• Work task: Transcribe every line of the records verbatim.

▬▬▬▬▬▬

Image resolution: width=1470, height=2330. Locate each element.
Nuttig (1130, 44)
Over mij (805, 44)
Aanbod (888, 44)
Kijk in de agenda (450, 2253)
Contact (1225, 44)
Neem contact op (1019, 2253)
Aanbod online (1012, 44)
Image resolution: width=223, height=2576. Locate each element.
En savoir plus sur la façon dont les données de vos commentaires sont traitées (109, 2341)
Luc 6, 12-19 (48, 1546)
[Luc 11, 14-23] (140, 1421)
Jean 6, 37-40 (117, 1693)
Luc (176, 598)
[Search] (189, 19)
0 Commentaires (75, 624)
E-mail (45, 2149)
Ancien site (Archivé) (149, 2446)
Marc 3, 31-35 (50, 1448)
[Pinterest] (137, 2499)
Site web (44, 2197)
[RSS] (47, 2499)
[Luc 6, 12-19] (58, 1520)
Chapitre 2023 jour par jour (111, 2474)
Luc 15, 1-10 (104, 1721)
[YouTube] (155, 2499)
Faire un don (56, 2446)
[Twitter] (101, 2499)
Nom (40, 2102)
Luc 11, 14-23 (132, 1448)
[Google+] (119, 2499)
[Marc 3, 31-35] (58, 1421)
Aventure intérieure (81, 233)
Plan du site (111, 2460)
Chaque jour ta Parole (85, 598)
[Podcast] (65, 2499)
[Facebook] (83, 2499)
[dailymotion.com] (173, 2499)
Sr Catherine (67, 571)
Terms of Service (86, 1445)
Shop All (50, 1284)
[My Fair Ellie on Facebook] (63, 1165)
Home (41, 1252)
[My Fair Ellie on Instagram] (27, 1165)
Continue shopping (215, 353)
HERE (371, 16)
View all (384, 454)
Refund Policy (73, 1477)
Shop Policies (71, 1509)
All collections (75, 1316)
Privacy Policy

▬▬▬▬▬▬

• Answer:
Image resolution: width=1470, height=2330. Locate each element.
Nuttig (1130, 44)
Over mij (805, 44)
Aanbod (888, 44)
Kijk in de agenda (450, 2253)
Contact (1225, 44)
Neem contact op (1019, 2253)
Aanbod online (1012, 44)
Image resolution: width=223, height=2576. Locate each element.
En savoir plus sur la façon dont les données de vos commentaires sont traitées (109, 2341)
Luc 6, 12-19 (48, 1546)
[Luc 11, 14-23] (140, 1421)
Jean 6, 37-40 (117, 1693)
Luc (176, 598)
[Search] (189, 19)
0 Commentaires (75, 624)
E-mail (45, 2149)
Ancien site (Archivé) (149, 2446)
Marc 3, 31-35 (50, 1448)
[Pinterest] (137, 2499)
Site web (44, 2197)
[RSS] (47, 2499)
[Luc 6, 12-19] (58, 1520)
Chapitre 2023 jour par jour (111, 2474)
Luc 15, 1-10 (104, 1721)
[YouTube] (155, 2499)
Faire un don (56, 2446)
[Twitter] (101, 2499)
Nom (40, 2102)
Luc 11, 14-23 (132, 1448)
[Google+] (119, 2499)
[Marc 3, 31-35] (58, 1421)
Aventure intérieure (81, 233)
Plan du site (111, 2460)
Chaque jour ta Parole (85, 598)
[Podcast] (65, 2499)
[Facebook] (83, 2499)
[dailymotion.com] (173, 2499)
Sr Catherine (67, 571)
Terms of Service (86, 1445)
Shop All (50, 1284)
[My Fair Ellie on Facebook] (63, 1165)
Home (41, 1252)
[My Fair Ellie on Instagram] (27, 1165)
Continue shopping (215, 353)
HERE (371, 16)
View all (384, 454)
Refund Policy (73, 1477)
Shop Policies (71, 1509)
All collections (75, 1316)
Privacy Policy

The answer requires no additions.